-
Notifications
You must be signed in to change notification settings - Fork 962
Description
I have found a sequence of events that could lead to repeated failure of a ledger recovery process that would lead to data unavailability. I have verified this with both my TLA+ specification (https://github.com/Vanlightly/bookkeeper-tlaplus) of the replication protocol and new unit tests.
BUG REPORT
When a second writer performs recovery, it can end up trying to create an invalid ensemble which will cause recovery to fail.
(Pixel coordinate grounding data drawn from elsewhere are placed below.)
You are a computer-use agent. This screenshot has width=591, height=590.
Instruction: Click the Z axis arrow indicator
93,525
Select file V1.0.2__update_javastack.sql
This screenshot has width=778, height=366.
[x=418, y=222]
The following example involves no timeouts on LAC reads, but an empty ensemble returning -1 for LAC reads. However, the same result would follow if LAC reads timed out, causing the value of -1 to be used as the default.
participant w1
participant w2
participant b1
participant b2
participant b3
participant b4
participant b5
participant b6
participant zk
note over w1,zk:Ensembles: 0:{b1,b2}, 1000:{b2,b3}
w1->b1: e1999
w1->b2: e1999
b1->w1: ack e1999
b2->w1: ack e1999
w1--xb1: e2000
w1--xb2: e2000
w1->zk:Add ensemble 2000:{b4,b5}
w2->zk:Start recovery
w2->b4: Read LAC
w2->b5: Read LAC
b4->w2: LAC -1
b5->w2: LAC -1
w2->b1: Read e0
w2->b2: Read e0
b1->w2:e0
b2->w2:e0
w2->b4:e0
w2--xb5:e0
b4->w2:ack e0
w2->zk:Add ensemble 0:{b4,b6}
note over w2,zk:INVALID ENSEMBLE
Any ledger recovery is vulnerable to this situation if the ledger has at least 1 existing ensemble, a default of -1 is used for the LAC and an error occurs during the write-back phase causing a new ensemble to be created (from entry 0).
THE FIX
The fix is to not use -1 (or 0 in the TLA+ spec) as the minimum but to take the first entry id of the current ensemble - 1 as the minimum. This ensures we only try to recover the current ensemble. Previous ensembles, if any, have already been committed and so recovery reads/writes of those ensembles is unnecessary. If a failure occurs during recovery of the current ensemble, then updating that ensemble is a legal operation.
The TLA+ specification uses this new minimum value and so the spec will not currently reach this illegal state.
I will shortly submit a PR with the code fix and new unit tests.